A variety of user-agents that begin with “Java” are likely visiting your website. Visits providing this type of user-agent are programs created in Java by developers who did not choose to change the default user-agent string value. Here is a list of the Java user-agents I have encountered:
Java/1.4.1_04
Java/1.5.0_02
Java/1.5.0_06
Java/1.5.0_14
Java/1.6.0_02
Java/1.6.0_03
Java/1.6.0_04
Java/1.6.0_07
Java/1.6.0_11
Java/1.6.0_12
Java/1.6.0-oem
I will maintain this list simply for kicks. There is no need to collect an exhaustive list of these user-agent strings in order to block them. As I have mentioned before, I prefer to ban non-human visitors based on a combination of an IP address and a user-agent string.
URL rewrite rules
Here are some URL rewriting conditions and rules that will match a list of IP addresses and any user-agent that begins with “Java” and deliver a 403 Forbidden response for any HTTP request to your server:
RewriteCond %{HTTP_USER_AGENT} Java.*
RewriteRule ^/(.*)$ /$1 [F]
The condition matches any user-agent string that begins with “Java” no matter what comes later. The rewrite rule returns any location that was requested with a 403 Forbidden response code. There will be no change made to the URL and no document delivered.
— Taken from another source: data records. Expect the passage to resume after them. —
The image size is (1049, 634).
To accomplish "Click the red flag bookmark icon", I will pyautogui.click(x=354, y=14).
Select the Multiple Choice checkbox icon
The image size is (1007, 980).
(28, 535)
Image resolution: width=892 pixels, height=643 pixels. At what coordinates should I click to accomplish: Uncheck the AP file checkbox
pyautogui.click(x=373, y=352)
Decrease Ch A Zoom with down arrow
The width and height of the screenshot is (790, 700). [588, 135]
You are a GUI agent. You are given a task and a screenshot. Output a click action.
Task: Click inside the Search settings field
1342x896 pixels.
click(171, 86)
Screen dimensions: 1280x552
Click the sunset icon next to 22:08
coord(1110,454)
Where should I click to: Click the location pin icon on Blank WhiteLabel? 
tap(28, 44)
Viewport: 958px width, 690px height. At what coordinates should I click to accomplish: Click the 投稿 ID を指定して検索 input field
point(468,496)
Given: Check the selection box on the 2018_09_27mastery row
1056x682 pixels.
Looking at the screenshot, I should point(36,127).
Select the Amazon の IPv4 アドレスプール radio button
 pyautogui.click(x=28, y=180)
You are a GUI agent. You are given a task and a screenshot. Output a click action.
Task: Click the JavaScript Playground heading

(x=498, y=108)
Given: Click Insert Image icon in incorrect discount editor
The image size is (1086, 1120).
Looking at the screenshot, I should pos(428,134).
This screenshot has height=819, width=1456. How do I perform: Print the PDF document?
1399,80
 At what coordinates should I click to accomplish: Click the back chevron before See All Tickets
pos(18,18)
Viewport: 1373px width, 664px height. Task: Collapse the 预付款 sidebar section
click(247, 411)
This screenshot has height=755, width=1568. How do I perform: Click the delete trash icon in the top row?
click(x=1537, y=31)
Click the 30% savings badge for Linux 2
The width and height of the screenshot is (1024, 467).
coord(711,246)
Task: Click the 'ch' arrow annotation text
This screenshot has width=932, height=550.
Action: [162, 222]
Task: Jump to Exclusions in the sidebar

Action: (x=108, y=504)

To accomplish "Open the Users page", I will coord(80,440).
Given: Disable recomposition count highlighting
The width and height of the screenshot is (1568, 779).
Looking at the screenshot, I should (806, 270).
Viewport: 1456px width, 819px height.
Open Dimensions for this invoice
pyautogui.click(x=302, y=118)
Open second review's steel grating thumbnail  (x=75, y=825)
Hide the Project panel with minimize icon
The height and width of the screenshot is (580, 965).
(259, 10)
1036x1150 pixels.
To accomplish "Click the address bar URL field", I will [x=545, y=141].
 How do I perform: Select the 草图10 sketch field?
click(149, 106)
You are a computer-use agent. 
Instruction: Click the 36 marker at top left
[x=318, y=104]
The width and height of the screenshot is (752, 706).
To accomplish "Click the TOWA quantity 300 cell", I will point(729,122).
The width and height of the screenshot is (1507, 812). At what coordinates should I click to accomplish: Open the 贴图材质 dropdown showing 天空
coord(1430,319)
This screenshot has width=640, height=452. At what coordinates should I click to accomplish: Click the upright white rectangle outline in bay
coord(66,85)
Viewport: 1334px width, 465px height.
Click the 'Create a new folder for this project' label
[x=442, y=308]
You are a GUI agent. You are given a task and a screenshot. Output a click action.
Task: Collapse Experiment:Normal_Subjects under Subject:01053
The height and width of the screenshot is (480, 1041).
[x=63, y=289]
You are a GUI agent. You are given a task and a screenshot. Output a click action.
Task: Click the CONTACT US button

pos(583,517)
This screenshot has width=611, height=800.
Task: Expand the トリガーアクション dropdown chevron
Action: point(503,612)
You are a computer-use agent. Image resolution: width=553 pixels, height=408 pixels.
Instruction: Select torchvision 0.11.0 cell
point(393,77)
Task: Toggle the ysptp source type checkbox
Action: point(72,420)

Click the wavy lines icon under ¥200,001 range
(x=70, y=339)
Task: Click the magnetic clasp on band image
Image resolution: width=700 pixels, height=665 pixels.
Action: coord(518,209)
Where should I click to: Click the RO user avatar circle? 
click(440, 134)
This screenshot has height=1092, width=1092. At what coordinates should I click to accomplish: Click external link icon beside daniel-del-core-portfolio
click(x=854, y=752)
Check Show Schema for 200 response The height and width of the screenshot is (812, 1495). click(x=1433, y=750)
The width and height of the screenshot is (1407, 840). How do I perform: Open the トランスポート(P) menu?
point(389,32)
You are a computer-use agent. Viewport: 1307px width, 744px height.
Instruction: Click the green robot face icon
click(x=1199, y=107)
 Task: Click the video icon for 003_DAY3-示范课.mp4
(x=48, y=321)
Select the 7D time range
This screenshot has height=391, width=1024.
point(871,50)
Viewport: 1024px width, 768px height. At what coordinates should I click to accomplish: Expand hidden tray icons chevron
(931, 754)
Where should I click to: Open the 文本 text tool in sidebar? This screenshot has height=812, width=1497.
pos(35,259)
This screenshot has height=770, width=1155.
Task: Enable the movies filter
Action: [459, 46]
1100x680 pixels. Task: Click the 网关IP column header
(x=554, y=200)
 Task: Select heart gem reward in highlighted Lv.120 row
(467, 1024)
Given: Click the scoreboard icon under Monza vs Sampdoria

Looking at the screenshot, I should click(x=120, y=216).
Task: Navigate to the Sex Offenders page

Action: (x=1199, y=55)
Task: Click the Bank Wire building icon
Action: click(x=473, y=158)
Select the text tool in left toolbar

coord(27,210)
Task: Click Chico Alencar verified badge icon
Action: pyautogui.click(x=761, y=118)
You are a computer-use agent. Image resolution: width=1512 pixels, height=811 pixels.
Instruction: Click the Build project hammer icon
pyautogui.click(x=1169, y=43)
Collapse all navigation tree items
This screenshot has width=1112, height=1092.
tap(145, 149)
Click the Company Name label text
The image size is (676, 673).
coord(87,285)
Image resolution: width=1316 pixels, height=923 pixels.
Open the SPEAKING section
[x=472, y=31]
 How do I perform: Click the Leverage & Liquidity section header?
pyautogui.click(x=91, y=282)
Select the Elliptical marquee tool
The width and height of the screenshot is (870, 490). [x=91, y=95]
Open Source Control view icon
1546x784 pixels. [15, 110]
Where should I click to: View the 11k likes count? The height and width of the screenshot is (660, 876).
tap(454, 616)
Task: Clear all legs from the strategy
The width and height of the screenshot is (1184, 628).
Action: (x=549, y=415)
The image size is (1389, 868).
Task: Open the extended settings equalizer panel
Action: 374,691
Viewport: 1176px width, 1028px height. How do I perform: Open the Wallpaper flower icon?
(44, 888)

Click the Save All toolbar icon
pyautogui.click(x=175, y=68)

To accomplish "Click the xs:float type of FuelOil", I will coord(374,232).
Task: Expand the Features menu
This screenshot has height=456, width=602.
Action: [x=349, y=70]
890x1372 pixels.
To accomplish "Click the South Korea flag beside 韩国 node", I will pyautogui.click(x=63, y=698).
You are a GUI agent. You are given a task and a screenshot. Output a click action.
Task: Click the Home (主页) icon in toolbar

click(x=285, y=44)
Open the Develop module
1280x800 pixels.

IIS7 URL Rewrite web.config
<rule name="no-java-bots" stopProcessing="true">
<match url="(.*)" />
<conditions>
<add input="{HTTP_USER_AGENT}" pattern="^Java/.*" />
</conditions>
<action type="AbortRequest" />
</rule>
Why block Java bots?
Bots with a well-defined purpose will typically identify themselves with a unique name. These Java user-agents are either not interested in identifying their purpose or not ready to publish their name and take ownership of the crawling activities. Both cases are a waste of bandwidth. Test your new application on someone else’s website. Play with your shady crawler on someone else’s website. Come back when you are willing to identify yourself.